_AUFGABENSTELLUNG_:
Gib die folgenden Einträge vollständig als nummerierte Liste wieder, eine Zeile pro Punkt und ohne Leerzeilen.

_EINGABEZEILEN_:

.....

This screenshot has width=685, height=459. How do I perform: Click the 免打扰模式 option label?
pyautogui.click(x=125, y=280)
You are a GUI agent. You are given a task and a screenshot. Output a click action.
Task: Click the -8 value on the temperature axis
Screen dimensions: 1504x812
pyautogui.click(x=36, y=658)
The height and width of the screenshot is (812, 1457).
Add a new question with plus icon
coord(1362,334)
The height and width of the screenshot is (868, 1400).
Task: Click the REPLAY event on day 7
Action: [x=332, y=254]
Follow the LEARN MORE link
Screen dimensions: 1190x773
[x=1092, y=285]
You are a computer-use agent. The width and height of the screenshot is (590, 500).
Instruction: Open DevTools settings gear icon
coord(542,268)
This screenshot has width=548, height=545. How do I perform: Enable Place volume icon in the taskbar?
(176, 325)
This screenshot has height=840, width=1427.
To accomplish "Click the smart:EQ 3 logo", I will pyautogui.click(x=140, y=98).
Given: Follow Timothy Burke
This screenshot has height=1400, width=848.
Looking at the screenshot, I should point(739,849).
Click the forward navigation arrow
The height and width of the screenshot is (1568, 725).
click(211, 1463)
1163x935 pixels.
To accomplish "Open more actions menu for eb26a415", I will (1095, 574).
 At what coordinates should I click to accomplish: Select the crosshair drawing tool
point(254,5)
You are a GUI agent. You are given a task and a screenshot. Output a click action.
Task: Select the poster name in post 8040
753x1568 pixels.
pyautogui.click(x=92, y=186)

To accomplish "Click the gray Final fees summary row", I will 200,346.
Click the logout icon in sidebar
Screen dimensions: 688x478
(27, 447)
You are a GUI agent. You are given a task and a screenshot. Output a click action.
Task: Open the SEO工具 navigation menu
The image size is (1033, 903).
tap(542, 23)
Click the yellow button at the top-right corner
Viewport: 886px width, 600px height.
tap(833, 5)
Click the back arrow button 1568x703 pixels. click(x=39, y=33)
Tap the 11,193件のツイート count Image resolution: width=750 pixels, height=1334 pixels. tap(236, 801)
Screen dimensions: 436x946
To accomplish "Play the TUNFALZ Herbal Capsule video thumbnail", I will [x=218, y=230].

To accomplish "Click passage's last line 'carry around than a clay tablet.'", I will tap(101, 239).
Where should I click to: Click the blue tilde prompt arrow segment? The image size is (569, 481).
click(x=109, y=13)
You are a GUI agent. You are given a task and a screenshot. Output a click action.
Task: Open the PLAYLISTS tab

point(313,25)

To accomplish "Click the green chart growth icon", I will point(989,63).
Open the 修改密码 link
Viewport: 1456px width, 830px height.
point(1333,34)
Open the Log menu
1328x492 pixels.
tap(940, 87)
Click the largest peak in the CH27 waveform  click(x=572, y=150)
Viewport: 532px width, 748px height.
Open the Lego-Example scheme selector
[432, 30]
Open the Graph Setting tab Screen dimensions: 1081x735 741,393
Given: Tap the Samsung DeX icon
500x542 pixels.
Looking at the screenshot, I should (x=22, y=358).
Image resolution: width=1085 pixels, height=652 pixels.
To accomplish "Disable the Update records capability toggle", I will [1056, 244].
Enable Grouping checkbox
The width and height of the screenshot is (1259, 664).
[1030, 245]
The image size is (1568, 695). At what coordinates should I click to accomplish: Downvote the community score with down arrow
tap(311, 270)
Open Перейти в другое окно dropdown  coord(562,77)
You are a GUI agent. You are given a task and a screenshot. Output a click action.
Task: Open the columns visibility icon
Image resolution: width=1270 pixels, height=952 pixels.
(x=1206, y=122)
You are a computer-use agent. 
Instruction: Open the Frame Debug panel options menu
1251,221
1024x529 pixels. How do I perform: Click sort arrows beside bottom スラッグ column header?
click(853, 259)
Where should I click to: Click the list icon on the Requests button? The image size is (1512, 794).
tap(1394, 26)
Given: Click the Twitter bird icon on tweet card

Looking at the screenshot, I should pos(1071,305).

.....

_ANTWORT_:
1. This screenshot has width=685, height=459. How do I perform: Click the 免打扰模式 option label?
2. pyautogui.click(x=125, y=280)
3. You are a GUI agent. You are given a task and a screenshot. Output a click action.
4. Task: Click the -8 value on the temperature axis
5. Screen dimensions: 1504x812
6. pyautogui.click(x=36, y=658)
7. The height and width of the screenshot is (812, 1457).
8. Add a new question with plus icon
9. coord(1362,334)
10. The height and width of the screenshot is (868, 1400).
11. Task: Click the REPLAY event on day 7
12. Action: [x=332, y=254]
13. Follow the LEARN MORE link
14. Screen dimensions: 1190x773
15. [x=1092, y=285]
16. You are a computer-use agent. The width and height of the screenshot is (590, 500).
17. Instruction: Open DevTools settings gear icon
18. coord(542,268)
19. This screenshot has width=548, height=545. How do I perform: Enable Place volume icon in the taskbar?
20. (176, 325)
21. This screenshot has height=840, width=1427.
22. To accomplish "Click the smart:EQ 3 logo", I will pyautogui.click(x=140, y=98).
23. Given: Follow Timothy Burke
24. This screenshot has height=1400, width=848.
25. Looking at the screenshot, I should point(739,849).
26. Click the forward navigation arrow
27. The height and width of the screenshot is (1568, 725).
28. click(211, 1463)
29. 1163x935 pixels.
30. To accomplish "Open more actions menu for eb26a415", I will (1095, 574).
31.  At what coordinates should I click to accomplish: Select the crosshair drawing tool
32. point(254,5)
33. You are a GUI agent. You are given a task and a screenshot. Output a click action.
34. Task: Select the poster name in post 8040
35. 753x1568 pixels.
36. pyautogui.click(x=92, y=186)
37. To accomplish "Click the gray Final fees summary row", I will 200,346.
38. Click the logout icon in sidebar
39. Screen dimensions: 688x478
40. (27, 447)
41. You are a GUI agent. You are given a task and a screenshot. Output a click action.
42. Task: Open the SEO工具 navigation menu
43. The image size is (1033, 903).
44. tap(542, 23)
45. Click the yellow button at the top-right corner
46. Viewport: 886px width, 600px height.
47. tap(833, 5)
48. Click the back arrow button 1568x703 pixels. click(x=39, y=33)
49. Tap the 11,193件のツイート count Image resolution: width=750 pixels, height=1334 pixels. tap(236, 801)
50. Screen dimensions: 436x946
51. To accomplish "Play the TUNFALZ Herbal Capsule video thumbnail", I will [x=218, y=230].
52. To accomplish "Click passage's last line 'carry around than a clay tablet.'", I will tap(101, 239).
53. Where should I click to: Click the blue tilde prompt arrow segment? The image size is (569, 481).
54. click(x=109, y=13)
55. You are a GUI agent. You are given a task and a screenshot. Output a click action.
56. Task: Open the PLAYLISTS tab
57. point(313,25)
58. To accomplish "Click the green chart growth icon", I will point(989,63).
59. Open the 修改密码 link
60. Viewport: 1456px width, 830px height.
61. point(1333,34)
62. Open the Log menu
63. 1328x492 pixels.
64. tap(940, 87)
65. Click the largest peak in the CH27 waveform  click(x=572, y=150)
66. Viewport: 532px width, 748px height.
67. Open the Lego-Example scheme selector
68. [432, 30]
69. Open the Graph Setting tab Screen dimensions: 1081x735 741,393
70. Given: Tap the Samsung DeX icon
71. 500x542 pixels.
72. Looking at the screenshot, I should (x=22, y=358).
73. Image resolution: width=1085 pixels, height=652 pixels.
74. To accomplish "Disable the Update records capability toggle", I will [1056, 244].
75. Enable Grouping checkbox
76. The width and height of the screenshot is (1259, 664).
77. [1030, 245]
78. The image size is (1568, 695). At what coordinates should I click to accomplish: Downvote the community score with down arrow
79. tap(311, 270)
80. Open Перейти в другое окно dropdown  coord(562,77)
81. You are a GUI agent. You are given a task and a screenshot. Output a click action.
82. Task: Open the columns visibility icon
83. Image resolution: width=1270 pixels, height=952 pixels.
84. (x=1206, y=122)
85. You are a computer-use agent. 
86. Instruction: Open the Frame Debug panel options menu
87. 1251,221
88. 1024x529 pixels. How do I perform: Click sort arrows beside bottom スラッグ column header?
89. click(853, 259)
90. Where should I click to: Click the list icon on the Requests button? The image size is (1512, 794).
91. tap(1394, 26)
92. Given: Click the Twitter bird icon on tweet card
93. Looking at the screenshot, I should pos(1071,305).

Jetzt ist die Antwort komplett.